Net income at Radian, which in February announced a $4.9 billion merger with MGIC Investment Corp. of Milwaukee, fell to $113.5 million, or $1.42 per share, from $163.7 million, or $1.96 per share, a year earlier.
S.A. Ibrahim, chief executive officer, said in a news release that Radian's core business "was not significantly affected by the disruptions in the subprime business in recent months."
However, Radian's portion of the results at C-Bass, which Radian owns with MGIC, plummeted from a profit of $30 million last year to a loss of $6.8 million this year. Radian owns 46 percent of C-Bass, formally known as Credit-Based Asset Servicing & Securitization L.L.C.
C-Bass buys high-risk mortgage loans and repackages them into securities for sale to investors. Many such companies have run into trouble this year as default rates for subprime mortgages have skyrocketed.
Revenue at C-Bass dropped to $39 million in the first quarter from $171 million a year earlier.
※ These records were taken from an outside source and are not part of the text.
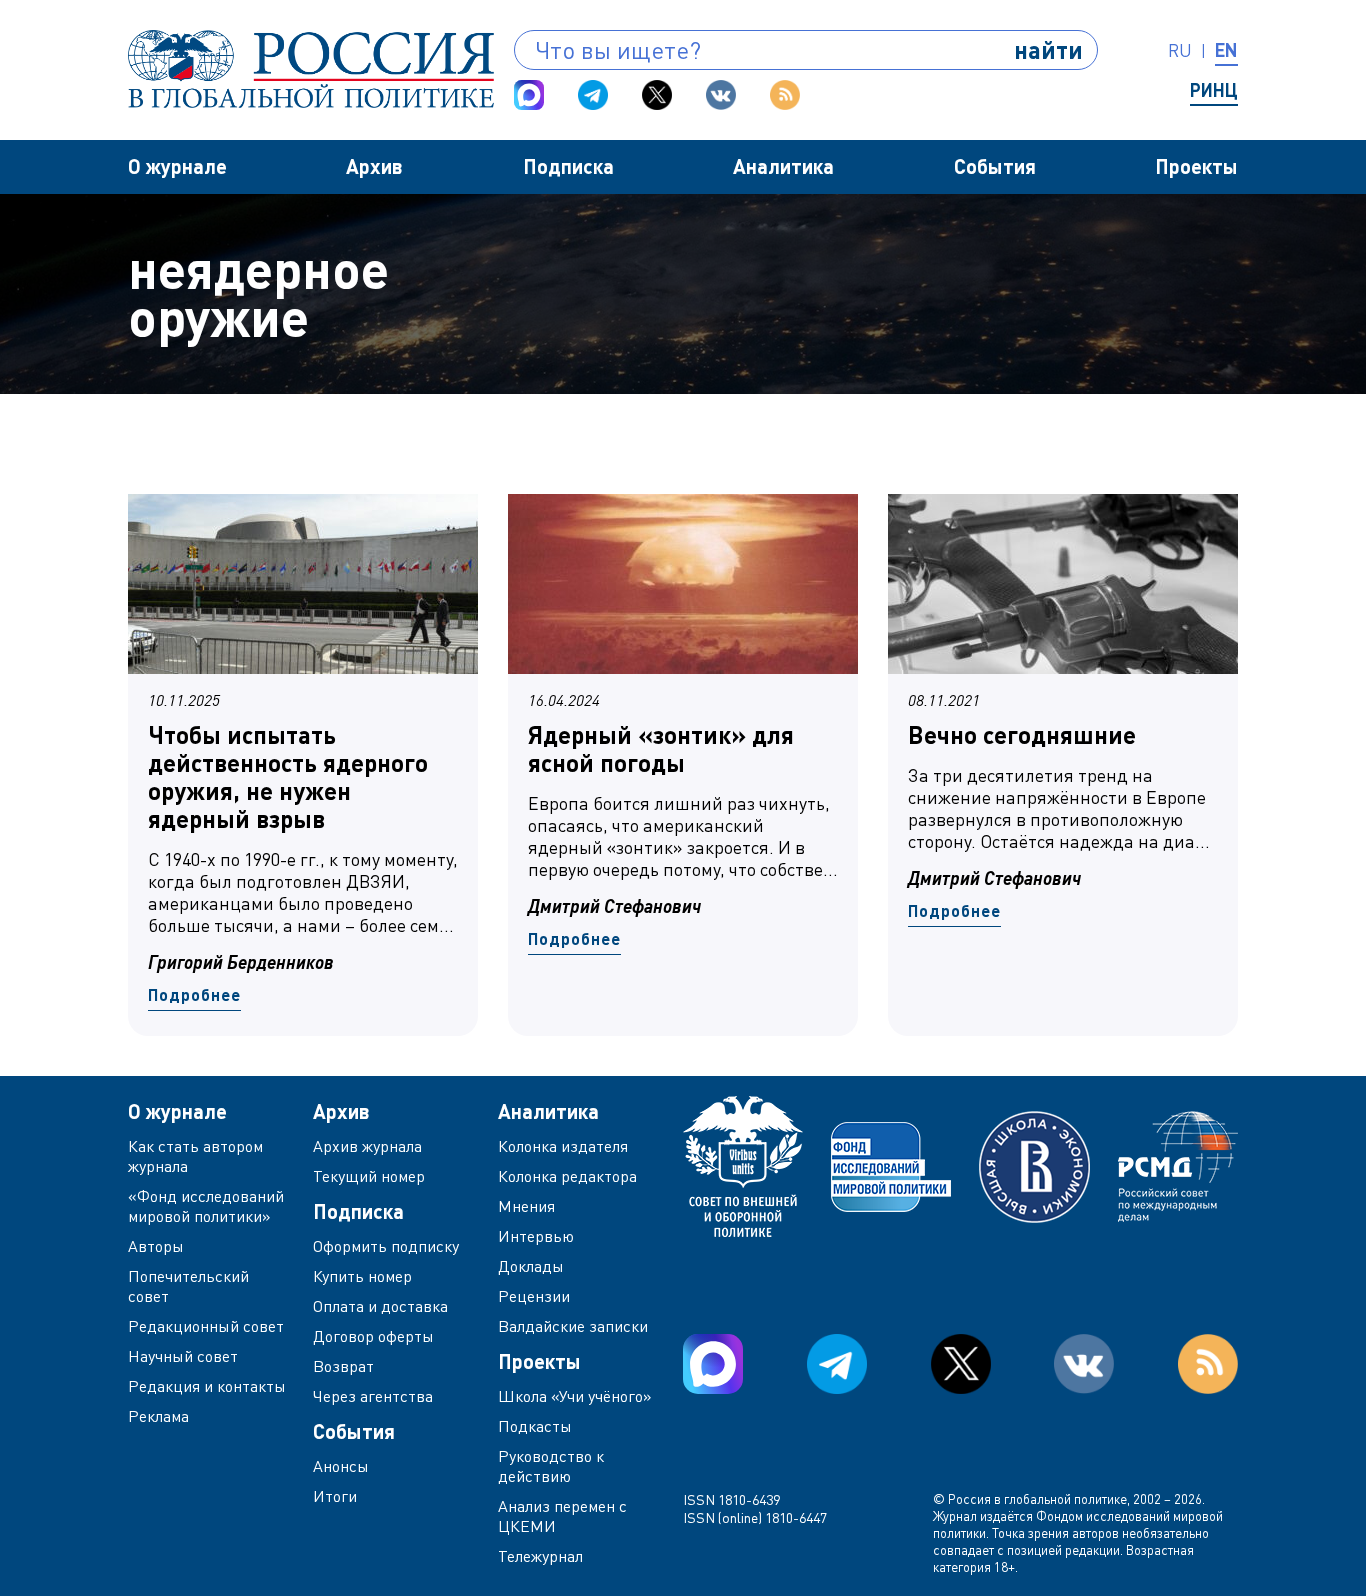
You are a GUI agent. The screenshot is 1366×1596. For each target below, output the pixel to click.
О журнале (177, 166)
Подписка (568, 166)
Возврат (343, 1366)
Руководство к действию (551, 1466)
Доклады (531, 1266)
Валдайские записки (573, 1326)
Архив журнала (367, 1146)
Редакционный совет (206, 1326)
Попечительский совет (188, 1286)
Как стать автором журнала (195, 1156)
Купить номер (362, 1276)
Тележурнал (540, 1556)
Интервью (536, 1236)
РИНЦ (1214, 90)
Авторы (156, 1246)
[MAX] (529, 95)
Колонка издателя (563, 1146)
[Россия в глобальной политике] (311, 69)
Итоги (335, 1496)
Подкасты (535, 1426)
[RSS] (785, 95)
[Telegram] (593, 95)
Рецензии (534, 1296)
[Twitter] (657, 95)
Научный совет (183, 1356)
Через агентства (373, 1396)
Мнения (526, 1206)
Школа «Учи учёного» (575, 1396)
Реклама (158, 1416)
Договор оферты (373, 1336)
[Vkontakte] (721, 95)
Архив (374, 166)
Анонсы (341, 1466)
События (995, 166)
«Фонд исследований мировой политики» (206, 1206)
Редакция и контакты (207, 1386)
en (1226, 50)
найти (1048, 49)
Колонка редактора (567, 1176)
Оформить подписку (386, 1246)
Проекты (1196, 166)
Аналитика (783, 166)
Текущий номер (369, 1176)
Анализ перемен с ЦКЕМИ (562, 1516)
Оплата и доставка (380, 1306)
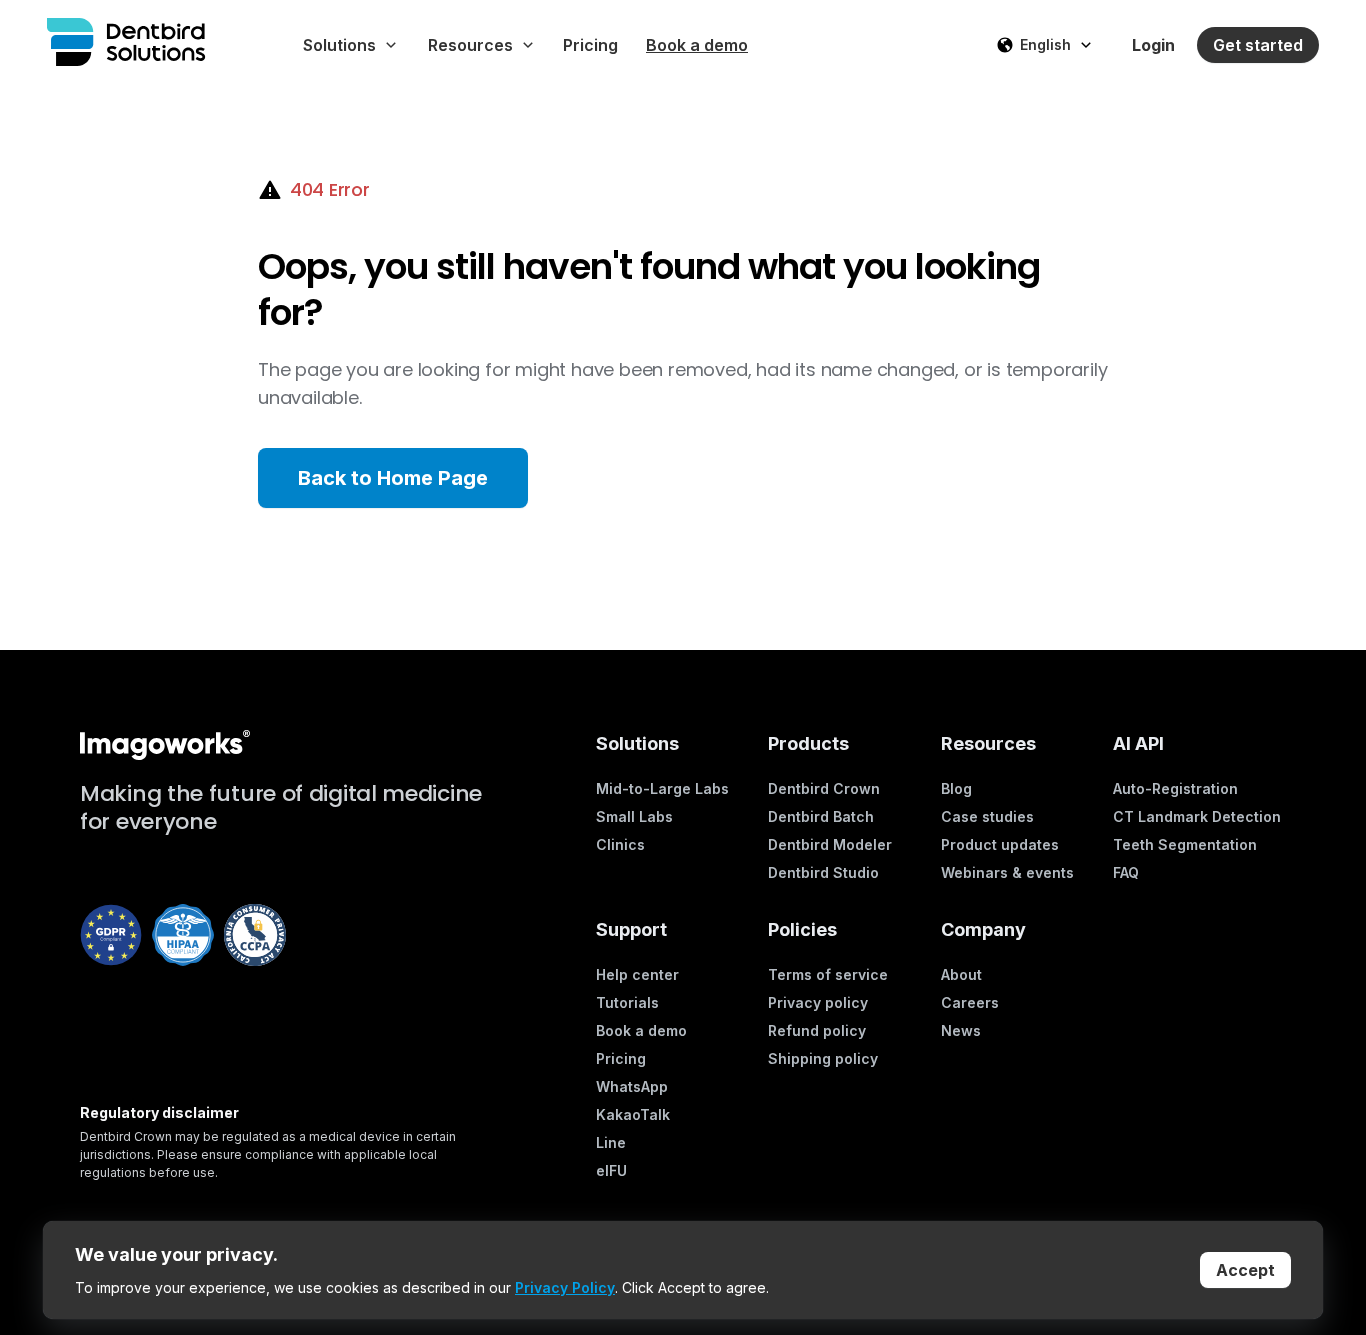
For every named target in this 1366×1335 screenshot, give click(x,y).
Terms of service (828, 974)
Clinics (620, 844)
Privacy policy (818, 1002)
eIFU (611, 1170)
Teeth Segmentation (1185, 844)
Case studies (987, 816)
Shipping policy (823, 1058)
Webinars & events (1007, 872)
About (961, 974)
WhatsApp (632, 1086)
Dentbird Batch (821, 816)
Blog (956, 788)
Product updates (1000, 844)
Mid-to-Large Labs (662, 788)
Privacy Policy (565, 1287)
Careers (970, 1002)
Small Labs (634, 816)
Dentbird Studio (823, 872)
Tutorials (627, 1002)
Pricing (621, 1058)
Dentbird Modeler (830, 844)
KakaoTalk (633, 1114)
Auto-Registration (1175, 788)
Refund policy (817, 1030)
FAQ (1126, 872)
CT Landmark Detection (1197, 816)
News (961, 1030)
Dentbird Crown (824, 788)
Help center (637, 974)
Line (611, 1142)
The overall pullback from lending to people with poor credit was evident in Radian's results, which showed that less than 5 percent of new mortgage insurance written was issued to subprime, compared with 13 percent in last year's first quarter.
Radian's shares closed yesterday at $57.86, down 46 cents, or less than 1 percent, on the New York Stock Exchange. Since the announcement Feb. 6 of the merger with MGIC, Radian's shares are down 13 percent, and MGIC's shares are down 12 percent.
Shareholder votes on the deal are scheduled for next month.